The Base Indenture, the First Supplemental Indenture
and the form of the Note are filed as Exhibits 4.1, 4.2 and 4.3, respectively, and are each incorporated herein by reference. The Base
Indenture, the First Supplemental Indenture and the form of the Note are also filed with reference to, and are hereby incorporated by
reference in, the Registration Statement.
Terms of the Notes
The Notes bear interest at a rate of 5.875% per
annum, payable semiannually on April 10 and October 10 of each year, commencing on October 10, 2024, and mature on April 10, 2034. The
Notes are redeemable at the Company’s option, in whole or in part, at any time and from time to time, at the applicable redemption
price described in the Indenture. The Notes are the Company’s general unsubordinated and unsecured indebtedness, and are subject
to usual and customary covenants, including restrictions on liens, sale/lease-back transactions and mergers, consolidations or sales of
substantially all of the Company’s assets.
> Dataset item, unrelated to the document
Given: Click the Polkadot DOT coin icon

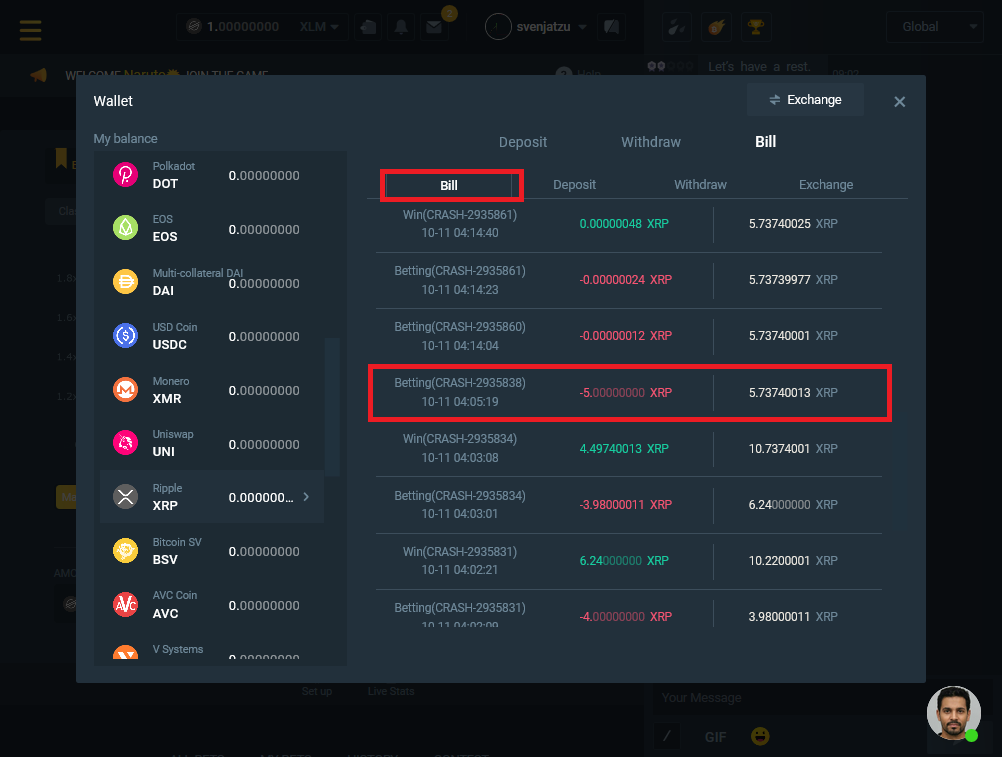Looking at the screenshot, I should pos(125,175).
Upon the occurrence of a Change of Control Triggering Event, as defined in the Indenture,
the Company will be required to offer to purchase the Notes at 101% of their principal amount, plus accrued and unpaid interest to the
date of purchase. The descriptions of the Indenture and the Notes herein are summaries and are qualified in their entirety by the terms
of the Indenture and the Notes.
Item 8.01.
Other Events.
Underwriting Agreement
The Notes were sold pursuant to an Underwriting
Agreement, dated as of April 1, 2024 (the “Underwriting Agreement”), by and among the Company and J.P. Morgan Securities LLC,
BNP Paribas Securities Corp. and HSBC Securities (USA) Inc., as representatives of the several underwriters named therein. The Underwriting
Agreement sets forth the terms and conditions pursuant to which the Company agreed to sell the Notes to the underwriters and the underwriters
agreed to purchase the Notes from the Company for resale to the public in the offering.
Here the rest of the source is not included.